Intimidad instantánea

El sexting propone una paradoja: con un solo clic, la intimidad parece más accesible que nunca, pero esa misma velocidad puede diluir la conexión real. El intercambio erótico se realiza en la inmediatez de un mensaje, donde lo instantáneo se valora por encima de la pausa, y el deseo se mide en la rapidez de la respuesta.

La inmediatez tecnológica redefine las expectativas: se espera confirmación casi inmediata —un “me gusta”, un emoji de fuego, un mensaje de vuelta— como señal de complicidad. Si la respuesta tarda, la ansiedad crece; si no llega, la decepción se impone.

A la vez, lo efímero se convierte en ley: fotos y videos se envían con la promesa de borrado, pero la confianza en esa función es frágil. Esa fugacidad aparente puede empujar a enviar más, a repetir, a buscar algo nuevo que sorprenda.

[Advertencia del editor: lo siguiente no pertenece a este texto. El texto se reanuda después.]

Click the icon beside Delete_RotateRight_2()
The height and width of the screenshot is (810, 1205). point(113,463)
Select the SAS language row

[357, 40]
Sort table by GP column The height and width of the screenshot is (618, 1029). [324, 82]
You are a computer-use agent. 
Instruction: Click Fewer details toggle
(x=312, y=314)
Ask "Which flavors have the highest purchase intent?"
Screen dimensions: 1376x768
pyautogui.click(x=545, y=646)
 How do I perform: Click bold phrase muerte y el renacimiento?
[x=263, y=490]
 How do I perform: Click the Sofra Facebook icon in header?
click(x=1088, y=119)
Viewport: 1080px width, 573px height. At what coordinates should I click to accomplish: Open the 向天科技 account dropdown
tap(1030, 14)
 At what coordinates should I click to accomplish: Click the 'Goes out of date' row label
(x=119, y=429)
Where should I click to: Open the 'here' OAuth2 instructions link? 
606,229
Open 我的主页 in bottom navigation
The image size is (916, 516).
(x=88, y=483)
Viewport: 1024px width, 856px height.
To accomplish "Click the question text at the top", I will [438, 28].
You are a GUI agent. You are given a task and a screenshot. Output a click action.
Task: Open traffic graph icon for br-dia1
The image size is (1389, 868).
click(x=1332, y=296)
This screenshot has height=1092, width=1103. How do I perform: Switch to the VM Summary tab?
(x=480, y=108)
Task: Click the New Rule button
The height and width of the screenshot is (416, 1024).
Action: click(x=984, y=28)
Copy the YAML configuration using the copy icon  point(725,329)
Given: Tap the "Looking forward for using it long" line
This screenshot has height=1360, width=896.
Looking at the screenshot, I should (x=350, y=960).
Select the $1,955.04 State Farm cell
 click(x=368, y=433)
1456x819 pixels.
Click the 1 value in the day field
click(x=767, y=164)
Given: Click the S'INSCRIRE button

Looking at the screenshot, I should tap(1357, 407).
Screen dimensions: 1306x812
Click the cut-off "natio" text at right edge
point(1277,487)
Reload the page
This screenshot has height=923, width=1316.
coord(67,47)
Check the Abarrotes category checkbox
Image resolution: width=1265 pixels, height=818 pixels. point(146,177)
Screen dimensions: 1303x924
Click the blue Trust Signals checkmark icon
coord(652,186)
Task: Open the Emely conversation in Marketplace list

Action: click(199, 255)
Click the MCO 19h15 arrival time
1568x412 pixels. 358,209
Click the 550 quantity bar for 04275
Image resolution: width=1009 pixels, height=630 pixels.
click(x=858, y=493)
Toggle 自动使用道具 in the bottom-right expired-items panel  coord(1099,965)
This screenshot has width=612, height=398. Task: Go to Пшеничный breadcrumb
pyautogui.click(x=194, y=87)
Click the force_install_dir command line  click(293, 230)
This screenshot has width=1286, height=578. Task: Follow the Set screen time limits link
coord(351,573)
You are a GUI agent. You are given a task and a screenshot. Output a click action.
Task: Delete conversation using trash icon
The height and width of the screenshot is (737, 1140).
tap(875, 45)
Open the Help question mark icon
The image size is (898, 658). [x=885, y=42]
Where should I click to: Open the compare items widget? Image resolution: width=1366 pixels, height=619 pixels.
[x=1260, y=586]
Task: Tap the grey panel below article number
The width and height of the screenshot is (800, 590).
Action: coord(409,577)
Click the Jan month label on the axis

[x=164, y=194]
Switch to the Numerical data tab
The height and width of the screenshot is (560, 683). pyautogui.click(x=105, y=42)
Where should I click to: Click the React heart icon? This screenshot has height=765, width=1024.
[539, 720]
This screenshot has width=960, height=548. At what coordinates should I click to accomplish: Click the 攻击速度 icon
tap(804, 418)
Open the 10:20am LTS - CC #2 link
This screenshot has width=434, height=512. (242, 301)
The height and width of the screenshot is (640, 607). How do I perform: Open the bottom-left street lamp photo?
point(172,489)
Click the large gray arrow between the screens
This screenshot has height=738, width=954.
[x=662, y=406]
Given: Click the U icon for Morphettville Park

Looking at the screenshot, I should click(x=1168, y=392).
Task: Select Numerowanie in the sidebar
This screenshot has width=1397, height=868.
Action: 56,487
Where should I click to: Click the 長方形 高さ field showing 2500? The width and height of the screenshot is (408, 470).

El sexting se transforma en una rueda de producción de deseo, donde cada archivo es una nueva apuesta.

Sin embargo, esa misma velocidad también puede habilitar juego, humor, ligereza: stickers, filtros, poses exageradas, juegos de palabras. El sexting puede alimentar la complicidad y la creatividad erótica, siempre que se respeten los tiempos y los límites de cada persona.

Entre la piel y la pantalla

No se trata de demonizar ni idealizar el sexting, sino de comprenderlo. Es una práctica que puede ser lúdica, excitante y consensuada, pero que también puede cargar con riesgos si se ejerce sin educación ni cuidados.

El desafío está en habilitar conversaciones sobre consentimiento, deseo y límites también en el plano digital. Enseñar que una imagen compartida no equivale a disponibilidad eterna, que el respeto no termina cuando se apaga la cámara, y que el deseo —aunque viaje en archivos— sigue siendo humano, vulnerable, lleno de matices.

El sexting puede ser una forma de intimidad contemporánea, pero para que lo sea de verdad, debe sostenerse en vínculos donde el consentimiento sea claro, el juego mutuo, y la confianza no se archive… sino que se construya.

Porque entre la piel y la pantalla sigue latiendo la misma pregunta de siempre:
¿me ves? ¿me cuido? ¿te cuido?
O quizás una más urgente:
¿todavía nos tocamos… o sólo nos estamos mirando?